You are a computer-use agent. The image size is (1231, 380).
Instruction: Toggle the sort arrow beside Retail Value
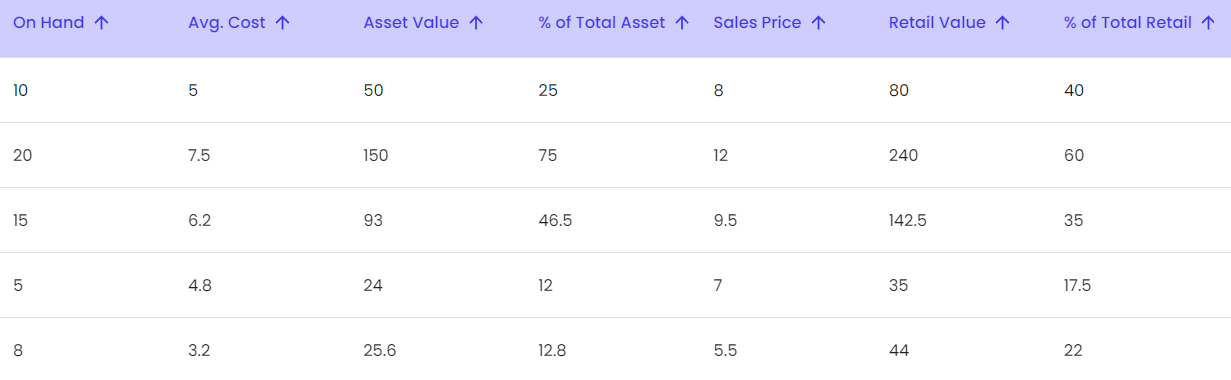[1002, 23]
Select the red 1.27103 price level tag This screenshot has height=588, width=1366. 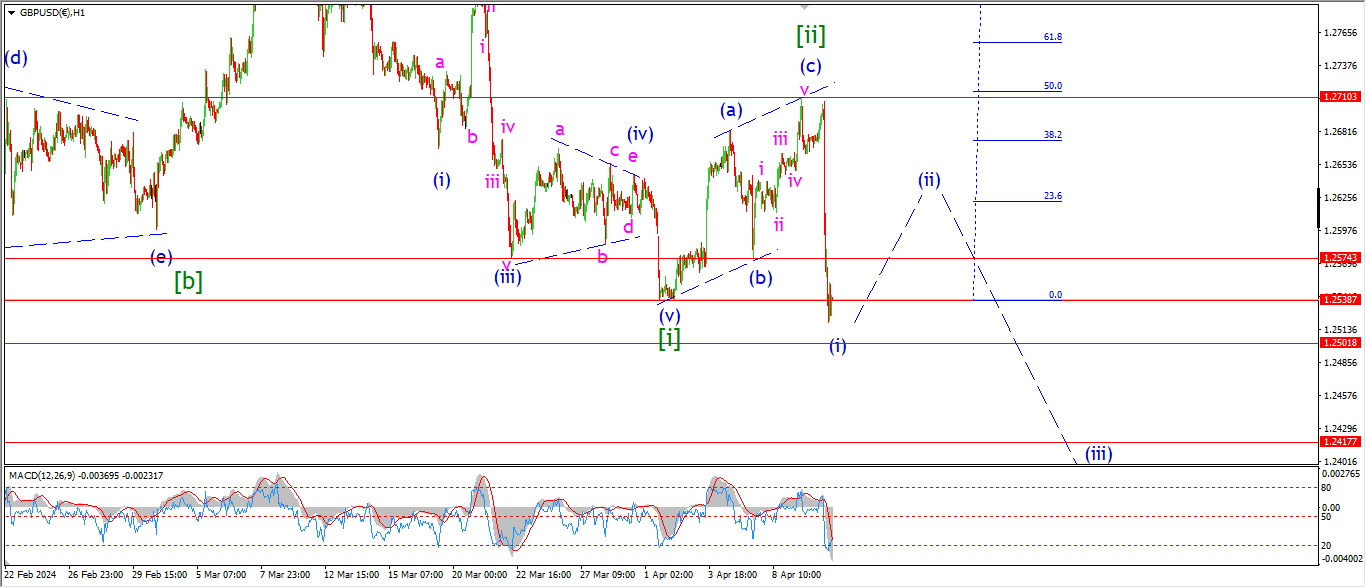[1340, 97]
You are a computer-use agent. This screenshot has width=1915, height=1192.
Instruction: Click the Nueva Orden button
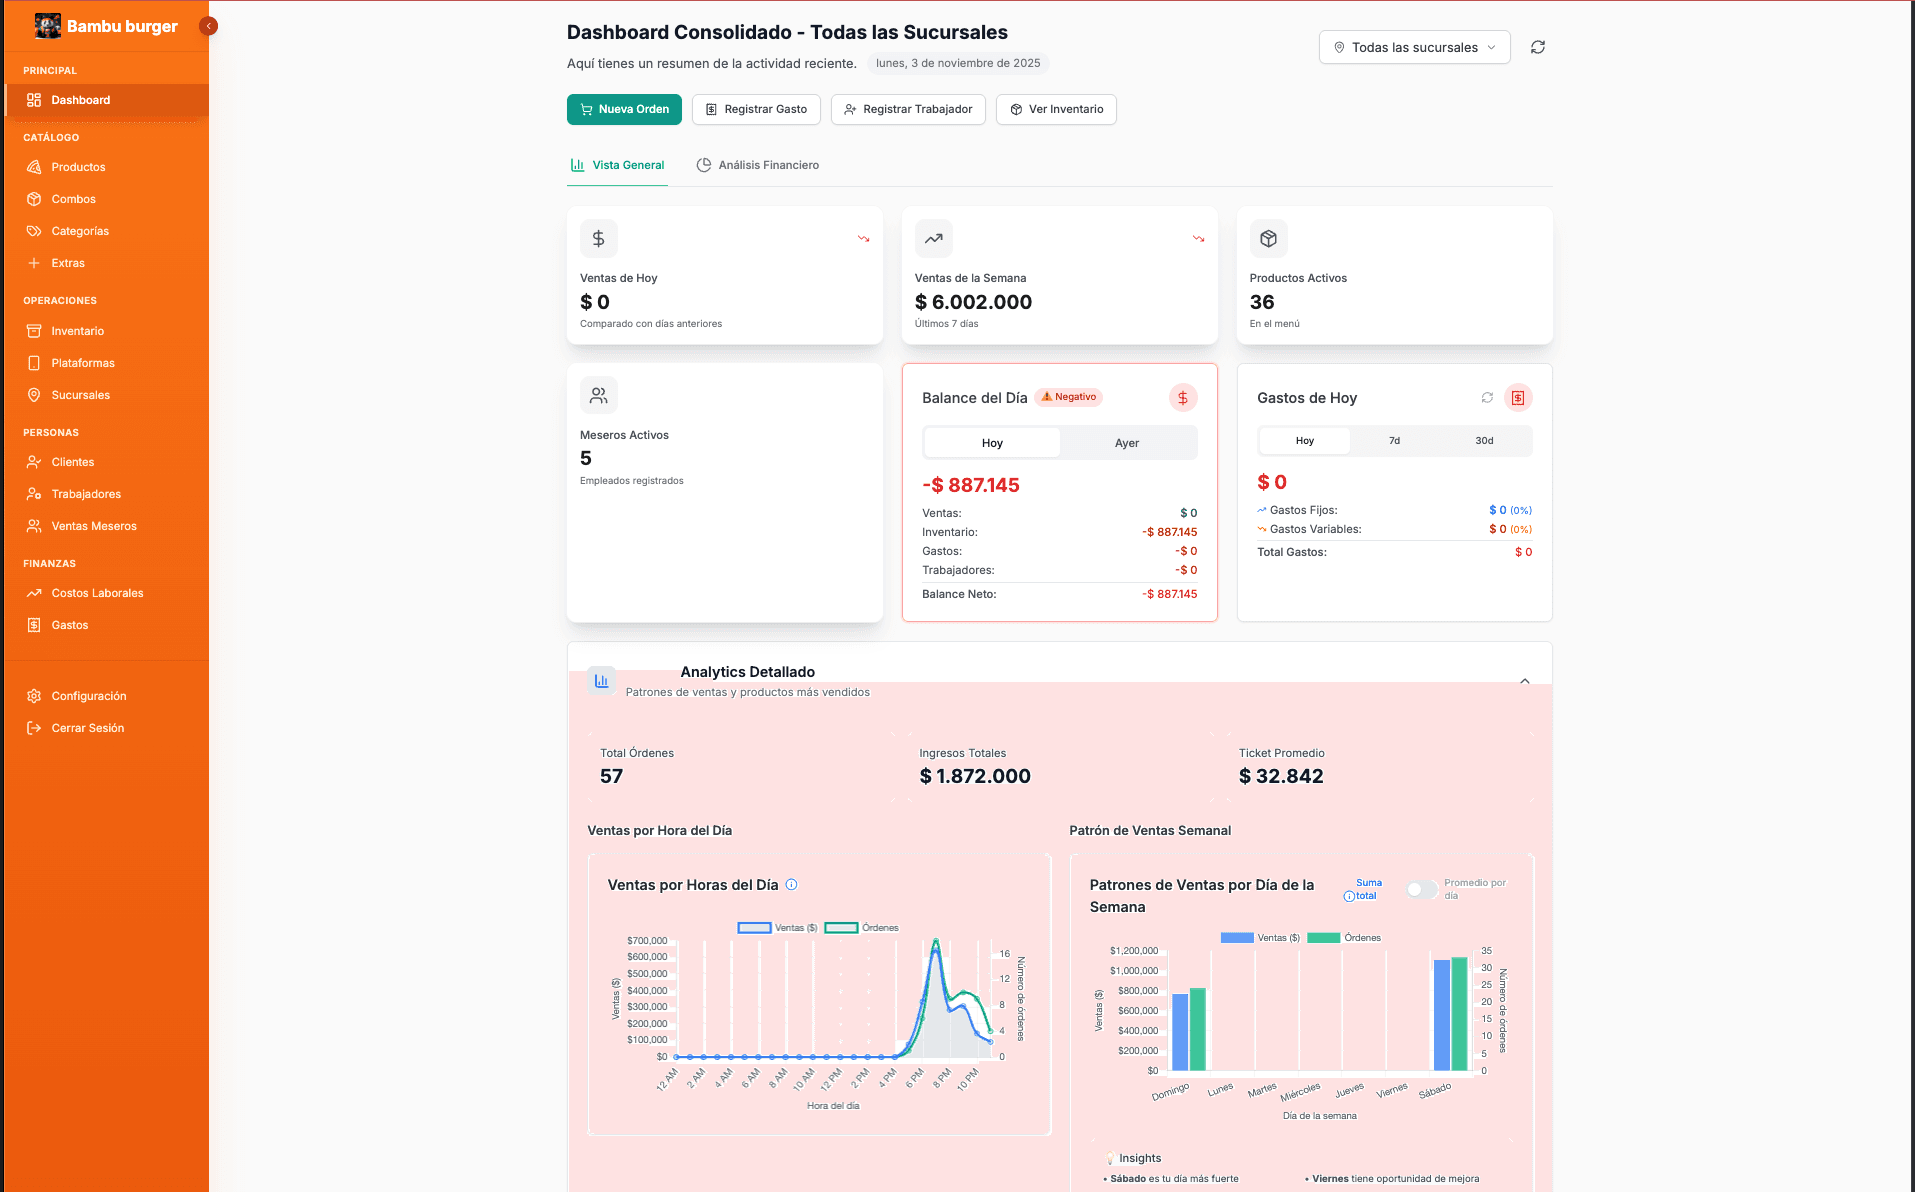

*-*-*

Find each line in the rows above that contains the word "agent" and copy those lines out. Case matters.

You are a computer-use agent. The image size is (1231, 380).
You are a computer-use agent. This screenshot has width=1915, height=1192.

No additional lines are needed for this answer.